E se entre nós na época quinhentista João de Barros o elogiou, serão já no séc. XX José V. de Pina Martins e Fernando de Melo Moser os que mais amaram, trabalharam e divulgaram em exposições e conferências Thomas More, tendo publicado várias obras  que apelam à  leitura e aprofundamento, tanto mais que as opressões à liberdade do pensamento, da informação e da consciência são cada vez mais insidiosas e manipuladoras. 

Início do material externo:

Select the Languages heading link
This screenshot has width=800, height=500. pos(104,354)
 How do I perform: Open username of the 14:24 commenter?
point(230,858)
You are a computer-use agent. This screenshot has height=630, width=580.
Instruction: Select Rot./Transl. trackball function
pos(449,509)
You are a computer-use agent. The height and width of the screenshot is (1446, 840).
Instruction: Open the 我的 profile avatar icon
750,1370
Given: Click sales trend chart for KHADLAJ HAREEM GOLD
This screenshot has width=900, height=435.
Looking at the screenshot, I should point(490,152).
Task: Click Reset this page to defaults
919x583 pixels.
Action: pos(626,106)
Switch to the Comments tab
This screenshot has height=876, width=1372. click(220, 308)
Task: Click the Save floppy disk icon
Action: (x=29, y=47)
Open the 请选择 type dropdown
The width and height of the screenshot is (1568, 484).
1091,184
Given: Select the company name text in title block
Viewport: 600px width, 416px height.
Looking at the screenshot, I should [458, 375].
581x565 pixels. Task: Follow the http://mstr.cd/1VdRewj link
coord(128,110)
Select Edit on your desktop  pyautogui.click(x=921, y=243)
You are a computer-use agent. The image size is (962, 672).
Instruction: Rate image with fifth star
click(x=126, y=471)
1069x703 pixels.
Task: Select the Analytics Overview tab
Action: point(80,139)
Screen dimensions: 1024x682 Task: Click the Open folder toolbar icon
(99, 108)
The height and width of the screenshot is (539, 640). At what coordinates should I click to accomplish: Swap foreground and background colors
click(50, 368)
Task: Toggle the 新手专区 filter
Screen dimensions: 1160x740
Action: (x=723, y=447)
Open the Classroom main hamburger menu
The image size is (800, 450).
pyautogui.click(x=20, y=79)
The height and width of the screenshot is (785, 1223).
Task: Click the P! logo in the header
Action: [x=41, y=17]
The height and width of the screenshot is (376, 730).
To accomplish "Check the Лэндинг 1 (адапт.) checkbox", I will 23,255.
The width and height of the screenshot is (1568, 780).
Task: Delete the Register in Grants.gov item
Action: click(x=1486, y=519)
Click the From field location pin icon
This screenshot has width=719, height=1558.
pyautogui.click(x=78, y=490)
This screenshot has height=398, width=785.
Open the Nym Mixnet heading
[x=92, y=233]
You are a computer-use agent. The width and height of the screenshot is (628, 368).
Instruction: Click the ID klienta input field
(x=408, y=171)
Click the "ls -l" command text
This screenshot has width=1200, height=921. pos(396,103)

Que o exemplo e as energias e bênçãos de todos estes humanistas nos inspirem, pois pelo campo unificado de energia consciência informação que nos une a todos, outrora chamado alma mundi ou ainda corpo místico da Igreja, todos estes seres estão bem despertos e luminosos nos mundos subtis e espirituais, dando-se mesmo o caso de Thomas More John Fisher terem sido beatificados em 1886 por Leão XIII e canonizados  como santos mártires  em  1935 pelo papa Pio IX. Anote-se, e diz-nos Mello Moser,  que «na década de vinte por ordem de Lenine, o nome de Tomás More foi inscrito no  obelisco da Liberdade na Praça Vermelha».  Finalmente, em 2000 o papa João Paulo II elegeu Thomas More como patrono celestial do governantes e advogados, seres que bem precisavam de se abrir ao seu génio e equidade corajosa.